Die militärische Lage blieb jedoch unklar. Das Staatsfernsehen meldete, die Armee habe Adschdabija, Gharjan, Sabratha wie auch die wichtige Stadt Brega, 200 Kilometer von Bengasi entfernt, zurückerobert und kontrolliert nun Ölanlagen, Flugplätze und Seehäfen. Die Opposition dagegen behauptete, die Angriffe seien zurückgeschlagen worden. Die Rebellen forderten die Uno auf, Luftangriffe auf Söldner zu erlauben, die Gaddafi unterstützen. Es dürfte aber keine fremden Truppen auf libyschem Boden geben. Mustafa Gheriani, ein Sprecher der Anti-Gaddafi-Bewegung 17. Februar, sagte, es müsse Luftangriffe geben, um "den letzten Nagel in Gaddafis Sarg zu treiben". Die Rebellen bildeten einen Militärrat, um den Kampf zu koordinieren.

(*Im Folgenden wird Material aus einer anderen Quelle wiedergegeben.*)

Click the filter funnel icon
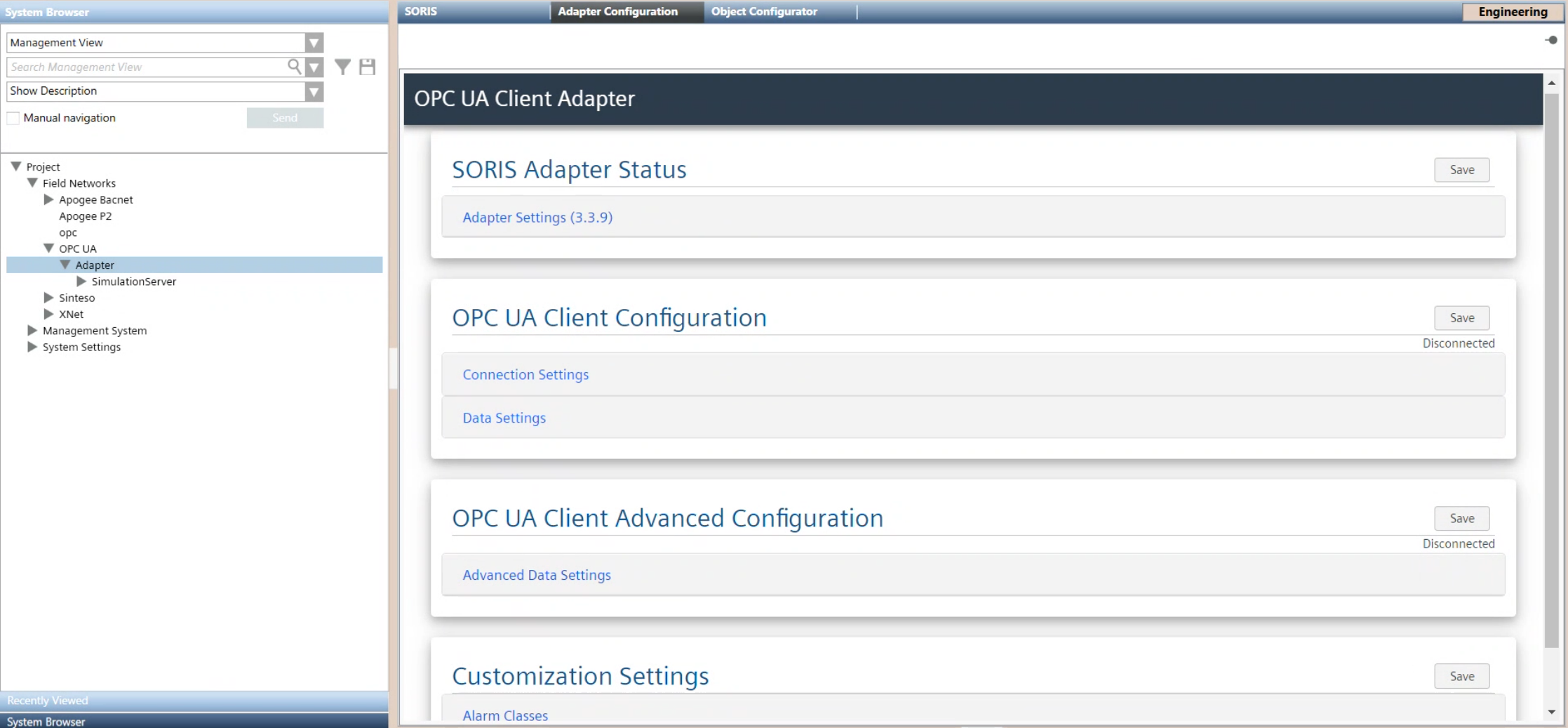1568x728 pixels. click(342, 67)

Westerwelle mahnte die Einbindung des Uno-Sicherheitsrats in eine Debatte um ein mögliches militärisches Eingreifen des Westens an. "Diskussionen über militärische Optionen könnten kontraproduktiv sein", sagte der Außenminister. Der Westen dürfe der Propaganda Gaddafis nicht in die Hände spielen.

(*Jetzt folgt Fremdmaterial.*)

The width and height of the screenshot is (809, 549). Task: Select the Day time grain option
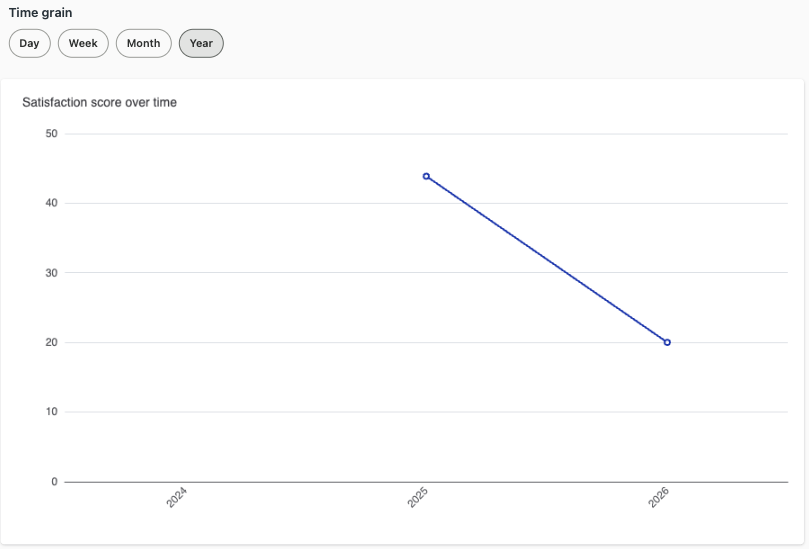click(x=29, y=43)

Der Londoner "Guardian" berichtete dazu, der britische Premierminister David Cameron, der am Vortag noch mit Forderungen nach sofortiger Einrichtung einer Flugverbotszone über Libyen und nach Bewaffnung der libyschen Rebellen vorgeprescht war, sei bei der US-Regierung von Präsident Barack Obama damit auf Widerstand gestoßen. Eine hochrangige Quelle im britischen Militär sagte, Downing Street übersehe offenbar das Risiko, in einen langen und potenziell gefährlichen Konflikt gezogen zu werden. Zunächst müsste dann in einer komplexen Militäroperation Gaddafis Luftverteidigung ausgeschaltet werden.

Saif al-Islam spottete gegenüber "Sky News" mit Blick auf Cameron: "Jeder möchte ein Held sein, bedeutend in der Geschichte."

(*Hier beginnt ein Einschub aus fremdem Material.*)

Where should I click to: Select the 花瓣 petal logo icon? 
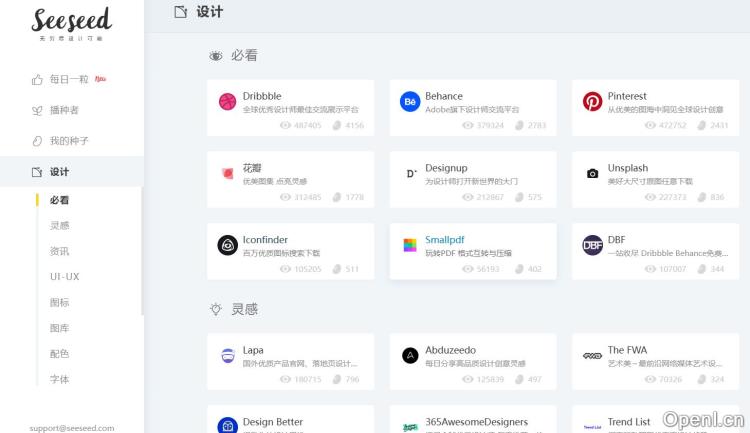coord(227,173)
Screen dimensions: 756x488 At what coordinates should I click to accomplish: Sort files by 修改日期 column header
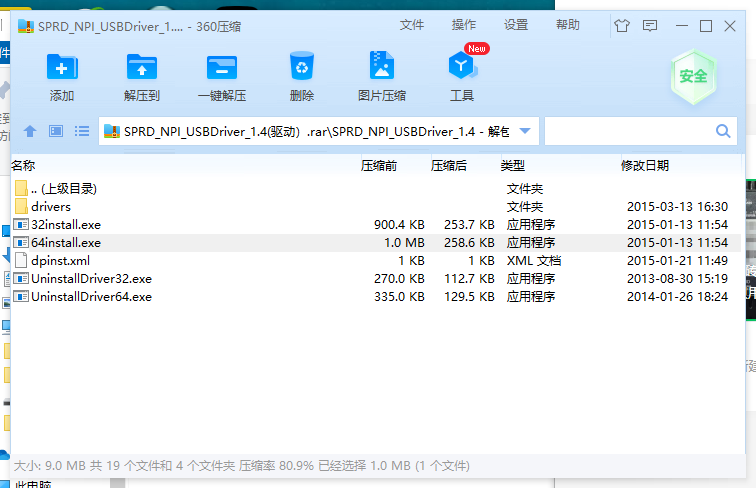click(645, 165)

Die britische Regierung hielt jedoch an dem Plan fest. Eine Flugverbotszone - die Gaddafi daran hindern soll, das eigene Volk bombardieren zu lassen - könne ohne Zustimmung des Uno-Sicherheitsrats eingerichtet werden, sagte Premier Cameron der BBC. "Das kommt auf die Lage am Boden an."

Obwohl es derzeit noch nicht nach Militärmaßnahmen aussieht - und Russland als Vetomacht im Sicherheitsrat dies auch ablehnt -, treiben die Nato-Staaten Einsatzpläne für einen solchen Fall voran. Vorbild ist die Flugverbotszone über Bosnien 1993, um Flugzeuge der Luftwaffe von Machthaber Slobodan Milosevic am Boden zu halten. Dafür gab es ein Mandat des Sicherheitsrats. "Ganz klar wird jetzt an Krisenplänen gearbeitet", sagte ein hoher Diplomat der EU in Brüssel.